Malayan Bank Chambers, also known as Maybank Chambers and originally known as the Whiteaway Laidlaw Building or the Whiteaway Laidlaw & Co Building, was a building on Battery Road in Singapore.

Description
The building four-storey building did not have a particular style of architecture. The building was fire-proof. The ground floor of the building had a lift and a staircase, both connecting to the first, second and third floors of the building. An 8 ft verandah ran along the building's frontage. The basement was 12,000 sq ft large and 20 ft high. The flooring was made of concrete, and the room was light and airy.

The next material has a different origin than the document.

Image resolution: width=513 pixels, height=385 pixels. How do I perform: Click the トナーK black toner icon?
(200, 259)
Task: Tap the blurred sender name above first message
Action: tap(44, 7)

The window fronts were made of teak. The ground floor also contained permanent show cases. The roof of the building was cut in two. The building also had vaulted concrete slabs spanning steel girders with corrugated iron permanent shuttering.

History
The building was constructed in 1915 as the signature department store of Whiteaway Laidlaw in Singapore. The building cost $300,000 to build. The building was designed by London-based architects H. O. Ellis and W. H. Clarke. During the Japanese occupation of Singapore, the building was taken over by the Japanese army, and department store chain Tokyu commenced business in the building.

In 1951, a $2,040,000 bid to take over the building after the expiration of the building's lease in 1963 was rejected. Maybank took over the building for $3.6 million in 1962, renaming it Malayan Bank Chambers, and spent $15 million on upgrading the building. Maybank also spent $7 million on refurbishing the interior of the building, which was done in phases from 1989 to 1994.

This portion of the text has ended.